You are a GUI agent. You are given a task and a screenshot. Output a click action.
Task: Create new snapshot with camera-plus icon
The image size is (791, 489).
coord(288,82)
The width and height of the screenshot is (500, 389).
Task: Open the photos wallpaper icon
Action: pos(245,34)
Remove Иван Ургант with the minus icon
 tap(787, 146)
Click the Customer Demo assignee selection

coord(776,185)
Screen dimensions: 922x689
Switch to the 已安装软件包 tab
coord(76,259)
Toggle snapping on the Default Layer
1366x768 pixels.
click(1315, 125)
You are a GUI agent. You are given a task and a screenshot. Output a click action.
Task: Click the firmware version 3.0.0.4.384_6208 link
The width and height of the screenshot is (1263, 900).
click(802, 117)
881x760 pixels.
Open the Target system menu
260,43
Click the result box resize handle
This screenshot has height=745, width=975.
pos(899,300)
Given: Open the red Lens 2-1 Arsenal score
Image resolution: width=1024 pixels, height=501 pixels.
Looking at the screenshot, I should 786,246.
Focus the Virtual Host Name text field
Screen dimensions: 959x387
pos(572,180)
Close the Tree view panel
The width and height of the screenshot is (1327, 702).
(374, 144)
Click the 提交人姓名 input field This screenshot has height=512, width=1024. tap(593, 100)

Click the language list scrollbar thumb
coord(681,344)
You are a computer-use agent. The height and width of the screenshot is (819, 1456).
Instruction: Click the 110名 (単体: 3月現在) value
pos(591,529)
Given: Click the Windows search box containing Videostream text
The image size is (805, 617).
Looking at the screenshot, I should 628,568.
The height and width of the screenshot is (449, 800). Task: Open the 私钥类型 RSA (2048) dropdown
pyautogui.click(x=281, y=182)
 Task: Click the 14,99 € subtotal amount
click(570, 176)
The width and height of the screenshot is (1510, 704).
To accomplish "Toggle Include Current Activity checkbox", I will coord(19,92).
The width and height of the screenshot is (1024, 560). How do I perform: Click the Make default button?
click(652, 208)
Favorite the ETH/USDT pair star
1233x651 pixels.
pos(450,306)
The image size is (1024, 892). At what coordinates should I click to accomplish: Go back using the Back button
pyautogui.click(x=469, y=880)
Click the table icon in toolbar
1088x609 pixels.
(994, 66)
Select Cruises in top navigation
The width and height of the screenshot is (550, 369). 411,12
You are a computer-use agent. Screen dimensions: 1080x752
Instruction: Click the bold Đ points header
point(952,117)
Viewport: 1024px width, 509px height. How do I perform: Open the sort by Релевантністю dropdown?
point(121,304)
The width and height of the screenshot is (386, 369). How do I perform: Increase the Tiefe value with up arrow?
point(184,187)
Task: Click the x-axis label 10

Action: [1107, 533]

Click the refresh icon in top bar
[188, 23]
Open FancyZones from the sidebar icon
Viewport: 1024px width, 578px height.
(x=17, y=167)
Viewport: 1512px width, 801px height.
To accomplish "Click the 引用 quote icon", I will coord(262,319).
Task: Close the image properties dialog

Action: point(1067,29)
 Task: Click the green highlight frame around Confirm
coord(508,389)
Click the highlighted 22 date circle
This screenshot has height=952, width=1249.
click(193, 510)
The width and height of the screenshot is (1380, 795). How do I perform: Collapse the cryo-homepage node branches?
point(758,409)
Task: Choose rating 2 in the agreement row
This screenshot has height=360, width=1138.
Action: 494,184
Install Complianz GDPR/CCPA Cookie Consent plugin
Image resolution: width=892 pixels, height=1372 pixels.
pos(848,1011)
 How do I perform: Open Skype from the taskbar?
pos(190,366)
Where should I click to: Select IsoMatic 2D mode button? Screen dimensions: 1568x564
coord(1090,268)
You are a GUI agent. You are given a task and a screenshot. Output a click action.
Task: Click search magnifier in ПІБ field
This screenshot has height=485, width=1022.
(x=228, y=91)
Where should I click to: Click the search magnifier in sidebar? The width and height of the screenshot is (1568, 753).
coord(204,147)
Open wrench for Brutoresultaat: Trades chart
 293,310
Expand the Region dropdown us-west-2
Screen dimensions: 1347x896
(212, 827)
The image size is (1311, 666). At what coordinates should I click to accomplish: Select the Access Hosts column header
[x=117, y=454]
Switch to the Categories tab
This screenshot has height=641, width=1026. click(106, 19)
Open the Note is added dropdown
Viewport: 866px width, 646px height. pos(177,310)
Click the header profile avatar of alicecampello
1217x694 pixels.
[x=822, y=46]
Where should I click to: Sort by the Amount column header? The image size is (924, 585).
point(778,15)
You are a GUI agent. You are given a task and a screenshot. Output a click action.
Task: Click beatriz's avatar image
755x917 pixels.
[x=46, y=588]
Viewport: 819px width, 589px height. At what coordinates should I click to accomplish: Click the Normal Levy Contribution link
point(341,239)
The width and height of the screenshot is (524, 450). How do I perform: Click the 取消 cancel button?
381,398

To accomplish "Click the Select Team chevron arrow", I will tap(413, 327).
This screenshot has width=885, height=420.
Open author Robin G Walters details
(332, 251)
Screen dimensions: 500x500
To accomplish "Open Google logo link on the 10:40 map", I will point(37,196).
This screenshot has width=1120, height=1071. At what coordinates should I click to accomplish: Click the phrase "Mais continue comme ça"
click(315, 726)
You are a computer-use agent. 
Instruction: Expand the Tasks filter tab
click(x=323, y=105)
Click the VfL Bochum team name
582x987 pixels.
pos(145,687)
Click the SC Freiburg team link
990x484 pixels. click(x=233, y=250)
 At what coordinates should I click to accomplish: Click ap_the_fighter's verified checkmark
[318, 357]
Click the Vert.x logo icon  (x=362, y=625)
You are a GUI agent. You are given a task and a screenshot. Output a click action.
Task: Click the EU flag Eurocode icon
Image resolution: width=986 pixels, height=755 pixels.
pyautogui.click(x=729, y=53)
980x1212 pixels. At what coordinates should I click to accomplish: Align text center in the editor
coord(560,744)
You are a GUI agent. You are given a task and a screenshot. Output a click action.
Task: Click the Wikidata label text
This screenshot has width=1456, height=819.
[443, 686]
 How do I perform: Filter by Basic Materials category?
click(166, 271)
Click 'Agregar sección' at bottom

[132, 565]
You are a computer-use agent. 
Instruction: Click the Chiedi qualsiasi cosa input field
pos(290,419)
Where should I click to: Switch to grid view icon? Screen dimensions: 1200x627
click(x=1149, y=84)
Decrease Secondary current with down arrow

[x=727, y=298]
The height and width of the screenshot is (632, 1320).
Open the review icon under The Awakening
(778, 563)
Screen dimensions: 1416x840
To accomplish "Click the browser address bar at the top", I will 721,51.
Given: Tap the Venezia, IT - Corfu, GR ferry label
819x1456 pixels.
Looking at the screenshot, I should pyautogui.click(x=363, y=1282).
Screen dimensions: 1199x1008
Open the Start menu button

◇ ◇ ◇ ◇ ◇ ◇ ◇

▸ WORK TASK: The answer must be the full listing, copied exactly.

▸ OUTPUT OF THE TASK:
You are a GUI agent. You are given a task and a screenshot. Output a click action.
Task: Create new snapshot with camera-plus icon
The image size is (791, 489).
coord(288,82)
The width and height of the screenshot is (500, 389).
Task: Open the photos wallpaper icon
Action: pos(245,34)
Remove Иван Ургант with the minus icon
 tap(787, 146)
Click the Customer Demo assignee selection

coord(776,185)
Screen dimensions: 922x689
Switch to the 已安装软件包 tab
coord(76,259)
Toggle snapping on the Default Layer
1366x768 pixels.
click(1315, 125)
You are a GUI agent. You are given a task and a screenshot. Output a click action.
Task: Click the firmware version 3.0.0.4.384_6208 link
The width and height of the screenshot is (1263, 900).
click(802, 117)
881x760 pixels.
Open the Target system menu
260,43
Click the result box resize handle
This screenshot has height=745, width=975.
pos(899,300)
Given: Open the red Lens 2-1 Arsenal score
Image resolution: width=1024 pixels, height=501 pixels.
Looking at the screenshot, I should 786,246.
Focus the Virtual Host Name text field
Screen dimensions: 959x387
pos(572,180)
Close the Tree view panel
The width and height of the screenshot is (1327, 702).
(374, 144)
Click the 提交人姓名 input field This screenshot has height=512, width=1024. tap(593, 100)

Click the language list scrollbar thumb
coord(681,344)
You are a computer-use agent. The height and width of the screenshot is (819, 1456).
Instruction: Click the 110名 (単体: 3月現在) value
pos(591,529)
Given: Click the Windows search box containing Videostream text
The image size is (805, 617).
Looking at the screenshot, I should 628,568.
The height and width of the screenshot is (449, 800). Task: Open the 私钥类型 RSA (2048) dropdown
pyautogui.click(x=281, y=182)
 Task: Click the 14,99 € subtotal amount
click(570, 176)
The width and height of the screenshot is (1510, 704).
To accomplish "Toggle Include Current Activity checkbox", I will coord(19,92).
The width and height of the screenshot is (1024, 560). How do I perform: Click the Make default button?
click(652, 208)
Favorite the ETH/USDT pair star
1233x651 pixels.
pos(450,306)
The image size is (1024, 892). At what coordinates should I click to accomplish: Go back using the Back button
pyautogui.click(x=469, y=880)
Click the table icon in toolbar
1088x609 pixels.
(994, 66)
Select Cruises in top navigation
The width and height of the screenshot is (550, 369). 411,12
You are a computer-use agent. Screen dimensions: 1080x752
Instruction: Click the bold Đ points header
point(952,117)
Viewport: 1024px width, 509px height. How do I perform: Open the sort by Релевантністю dropdown?
point(121,304)
The width and height of the screenshot is (386, 369). How do I perform: Increase the Tiefe value with up arrow?
point(184,187)
Task: Click the x-axis label 10

Action: [1107, 533]

Click the refresh icon in top bar
[188, 23]
Open FancyZones from the sidebar icon
Viewport: 1024px width, 578px height.
(x=17, y=167)
Viewport: 1512px width, 801px height.
To accomplish "Click the 引用 quote icon", I will coord(262,319).
Task: Close the image properties dialog

Action: point(1067,29)
 Task: Click the green highlight frame around Confirm
coord(508,389)
Click the highlighted 22 date circle
This screenshot has height=952, width=1249.
click(193, 510)
The width and height of the screenshot is (1380, 795). How do I perform: Collapse the cryo-homepage node branches?
point(758,409)
Task: Choose rating 2 in the agreement row
This screenshot has height=360, width=1138.
Action: 494,184
Install Complianz GDPR/CCPA Cookie Consent plugin
Image resolution: width=892 pixels, height=1372 pixels.
pos(848,1011)
 How do I perform: Open Skype from the taskbar?
pos(190,366)
Where should I click to: Select IsoMatic 2D mode button? Screen dimensions: 1568x564
coord(1090,268)
You are a GUI agent. You are given a task and a screenshot. Output a click action.
Task: Click search magnifier in ПІБ field
This screenshot has height=485, width=1022.
(x=228, y=91)
Where should I click to: Click the search magnifier in sidebar? The width and height of the screenshot is (1568, 753).
coord(204,147)
Open wrench for Brutoresultaat: Trades chart
 293,310
Expand the Region dropdown us-west-2
Screen dimensions: 1347x896
(212, 827)
The image size is (1311, 666). At what coordinates should I click to accomplish: Select the Access Hosts column header
[x=117, y=454]
Switch to the Categories tab
This screenshot has height=641, width=1026. click(106, 19)
Open the Note is added dropdown
Viewport: 866px width, 646px height. pos(177,310)
Click the header profile avatar of alicecampello
1217x694 pixels.
[x=822, y=46]
Where should I click to: Sort by the Amount column header? The image size is (924, 585).
point(778,15)
You are a GUI agent. You are given a task and a screenshot. Output a click action.
Task: Click beatriz's avatar image
755x917 pixels.
[x=46, y=588]
Viewport: 819px width, 589px height. At what coordinates should I click to accomplish: Click the Normal Levy Contribution link
point(341,239)
The width and height of the screenshot is (524, 450). How do I perform: Click the 取消 cancel button?
381,398

To accomplish "Click the Select Team chevron arrow", I will tap(413, 327).
This screenshot has width=885, height=420.
Open author Robin G Walters details
(332, 251)
Screen dimensions: 500x500
To accomplish "Open Google logo link on the 10:40 map", I will point(37,196).
This screenshot has width=1120, height=1071. At what coordinates should I click to accomplish: Click the phrase "Mais continue comme ça"
click(315, 726)
You are a computer-use agent. 
Instruction: Expand the Tasks filter tab
click(x=323, y=105)
Click the VfL Bochum team name
582x987 pixels.
pos(145,687)
Click the SC Freiburg team link
990x484 pixels. click(x=233, y=250)
 At what coordinates should I click to accomplish: Click ap_the_fighter's verified checkmark
[318, 357]
Click the Vert.x logo icon  (x=362, y=625)
You are a GUI agent. You are given a task and a screenshot. Output a click action.
Task: Click the EU flag Eurocode icon
Image resolution: width=986 pixels, height=755 pixels.
pyautogui.click(x=729, y=53)
980x1212 pixels. At what coordinates should I click to accomplish: Align text center in the editor
coord(560,744)
You are a GUI agent. You are given a task and a screenshot. Output a click action.
Task: Click the Wikidata label text
This screenshot has width=1456, height=819.
[443, 686]
 How do I perform: Filter by Basic Materials category?
click(166, 271)
Click 'Agregar sección' at bottom

[132, 565]
You are a computer-use agent. 
Instruction: Click the Chiedi qualsiasi cosa input field
pos(290,419)
Where should I click to: Switch to grid view icon? Screen dimensions: 1200x627
click(x=1149, y=84)
Decrease Secondary current with down arrow

[x=727, y=298]
The height and width of the screenshot is (632, 1320).
Open the review icon under The Awakening
(778, 563)
Screen dimensions: 1416x840
To accomplish "Click the browser address bar at the top", I will 721,51.
Given: Tap the Venezia, IT - Corfu, GR ferry label
819x1456 pixels.
Looking at the screenshot, I should pyautogui.click(x=363, y=1282).
Screen dimensions: 1199x1008
Open the Start menu button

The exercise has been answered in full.